Detection of intracellular Ca2+
Intracellular Ca2+ measurements were performed using a Fluo-3 AM Fluorescence Kit (Beyotime, China). The cells were seeded at a density of 2.0 × 106 cells per well in a 6-well plate. After treatment, the cells were washed with PBS prior to the addition of the Fluo-3 AM fluorescence probes (0.5 µM) to each well. The cells were then incubated with the probes for 60 min at 37°C protected from light. After incubation, the cells were washed with serum-free medium 3 times to remove extracellular Fluo-3 AM that might have entered the cells. The intensity of Fluo-3 AM was assessed using flow cytometry at 488 nm according to the manufacturer’s instructions.

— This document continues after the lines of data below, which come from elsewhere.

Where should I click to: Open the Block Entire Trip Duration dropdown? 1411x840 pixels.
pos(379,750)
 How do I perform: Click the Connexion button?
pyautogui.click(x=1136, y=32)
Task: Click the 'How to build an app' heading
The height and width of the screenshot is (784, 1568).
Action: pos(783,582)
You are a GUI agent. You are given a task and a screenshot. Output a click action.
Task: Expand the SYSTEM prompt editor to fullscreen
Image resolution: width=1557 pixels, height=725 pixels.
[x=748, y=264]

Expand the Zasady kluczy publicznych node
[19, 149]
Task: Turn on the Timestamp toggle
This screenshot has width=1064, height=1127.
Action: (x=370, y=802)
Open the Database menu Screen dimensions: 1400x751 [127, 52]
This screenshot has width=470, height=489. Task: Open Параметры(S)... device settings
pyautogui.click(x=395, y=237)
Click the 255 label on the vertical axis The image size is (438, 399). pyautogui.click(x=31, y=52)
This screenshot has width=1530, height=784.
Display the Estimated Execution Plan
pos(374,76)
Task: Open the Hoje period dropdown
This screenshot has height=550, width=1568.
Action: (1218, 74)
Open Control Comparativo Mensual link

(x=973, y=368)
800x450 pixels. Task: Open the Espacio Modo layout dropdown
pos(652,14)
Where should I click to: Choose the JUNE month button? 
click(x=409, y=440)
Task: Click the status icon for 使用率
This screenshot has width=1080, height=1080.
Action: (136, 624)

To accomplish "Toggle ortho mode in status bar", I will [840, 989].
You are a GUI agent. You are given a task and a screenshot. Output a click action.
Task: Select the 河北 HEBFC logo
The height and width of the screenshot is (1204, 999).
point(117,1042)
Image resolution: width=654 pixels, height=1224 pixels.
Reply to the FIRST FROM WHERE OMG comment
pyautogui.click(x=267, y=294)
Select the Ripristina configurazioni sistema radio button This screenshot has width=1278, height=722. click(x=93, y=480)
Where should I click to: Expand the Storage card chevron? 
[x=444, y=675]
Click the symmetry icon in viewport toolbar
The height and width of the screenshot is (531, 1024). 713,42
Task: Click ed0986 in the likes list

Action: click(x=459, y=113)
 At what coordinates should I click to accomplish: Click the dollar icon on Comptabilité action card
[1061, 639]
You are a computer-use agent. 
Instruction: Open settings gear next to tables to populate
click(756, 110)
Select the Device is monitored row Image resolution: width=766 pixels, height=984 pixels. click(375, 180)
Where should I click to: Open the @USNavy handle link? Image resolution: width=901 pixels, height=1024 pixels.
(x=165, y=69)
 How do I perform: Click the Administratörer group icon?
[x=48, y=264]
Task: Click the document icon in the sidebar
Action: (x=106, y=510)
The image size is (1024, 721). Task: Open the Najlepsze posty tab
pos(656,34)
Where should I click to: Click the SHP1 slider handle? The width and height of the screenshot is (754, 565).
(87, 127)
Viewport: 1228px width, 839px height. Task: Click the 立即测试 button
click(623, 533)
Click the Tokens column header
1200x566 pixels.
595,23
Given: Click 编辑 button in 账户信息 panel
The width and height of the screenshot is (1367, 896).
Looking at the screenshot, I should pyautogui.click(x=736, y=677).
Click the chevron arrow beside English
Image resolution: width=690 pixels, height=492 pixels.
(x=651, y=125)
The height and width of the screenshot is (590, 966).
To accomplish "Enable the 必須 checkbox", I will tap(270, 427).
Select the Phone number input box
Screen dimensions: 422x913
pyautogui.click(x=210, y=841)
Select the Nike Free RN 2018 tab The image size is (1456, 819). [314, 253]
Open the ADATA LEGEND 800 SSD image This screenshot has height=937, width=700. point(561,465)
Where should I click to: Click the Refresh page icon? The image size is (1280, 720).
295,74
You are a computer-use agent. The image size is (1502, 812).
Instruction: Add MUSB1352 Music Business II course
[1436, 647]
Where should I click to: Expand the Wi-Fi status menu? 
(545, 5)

Intracellular Ca2+ concentration was proportional to fluorescence intensity. Each assay was performed in three replicates, and the levels of intracellular Ca2+ are presented as mean ± SD.
Animal treatment
BALB/c mice (female, 4–6 weeks of age, 18–20 g; Shanghai SLAC Laboratory Animal Co., Ltd.) were housed under pathogen-free conditions and given food and acidified water ad libitum. Twenty-five mice were divided randomly into 5 groups. CT26 cells were treated with propofol (50 µM), KN93 (10 µM), MK801 (500 µM), propofol (50 µM) with rapastinel (50 µM), or DMEM, as a control group, for 4 h. The mice of each group were injected subcutaneously with 2.0 × 105 CT26 cells in 100 µL PBS. At 2 weeks after tumor implantation, the mice were subjected to micro-positron emission tomography/computed tomography (microPET/CT) before they were euthanized, and the tumors were then dissected, photographed, and subjected to qRT-PCR and western blot analyses. Data are presented as the mean ± standard error (SE) or SD. All animal experiments were performed according to the Guidelines for the Care and Use of Laboratory Animals and were approved by the Institutional Animal Care and Use Committee of Fudan University.
MicroPET/CT imaging
MicroPET/CT imaging was performed according to the manufacturer’s instructions. Briefly, 18F-FDG was produced in a cyclotron (Siemens CTI RDS Eclipse ST) using an Explora FDG4 module. Each mouse was injected with 11.1 MBq (300 µCi) of 18F-FDG through the tail vein. Scanning started at 1 h after injection. Images were reconstructed using a three-dimensional ordered-subset expectation maximization/maximum algorithm. An InveonTM Research Workplace was used to obtain the percentage injected dose per gram (%ID/g) and standardized uptake values (SUVs). SUVmax was calculated.
Statistical analysis
Data were obtained from at least 5 independent experiments and expressed as the mean ± SD. Groups were compared using one-way analysis of variance followed by pairwise comparisons between groups with Dunnett’s t test. On the basis of our previous experiments, we set α at 0.05, power at 0.8, to achieve a moderate effect size (0.5 = moderate [1/2 of an SD]), and a minimum sample size of 5 mice in each group. Overall survival and disease-free survival curves were calculated according to the Kaplan-Meier method, and comparisons were performed using the log-rank test. Univariate and multivariate Cox regression analyses were conducted to explore the independent predictors of prognosis. SPSS and GraphPad Prism software version 6.0 (GraphPad Software, Inc., La Jolla, CA, USA) were used for statistical analyses, and differences were considered significant at P < 0.05.
Results
Propofol inhibits aerobic glycolysis in colorectal cancer cells
Cancer cells reprogram their metabolic pathway to glycolysis (Fig. 1A). First, we examined glucose uptake and lactate production by performing ECAR analysis. HT29 and SW480 cells were exposed to different concentrations of propofol (5, 25, 50, and 100 µM) for 4 h. As shown in Fig. 1B, propofol decreased glycolytic capacity in a dose-dependent manner. This decrease was significant at concentrations of 50 and 100 µM propofol. Therefore, we chose 50 µM for the following experiments. Moreover, no significant effect was observed in DMSO-treated cells. To assess further the role of propofol in glucose metabolism, key enzymes of the glycolysis cascade were examined. Enzymes related to glycolysis, such as GLUT1, HK2, PGK1, and LDHA, were decreased both at the mRNA and protein levels (Fig. 1C and 1D). To validate the specific inhibitory role of propofol on cancer cells, we examined its effect on NCM460 and HUVECs. Fig. 1E, 1F and 1G showed that propofol had little inhibitory effect on the glucose metabolism of normal cells.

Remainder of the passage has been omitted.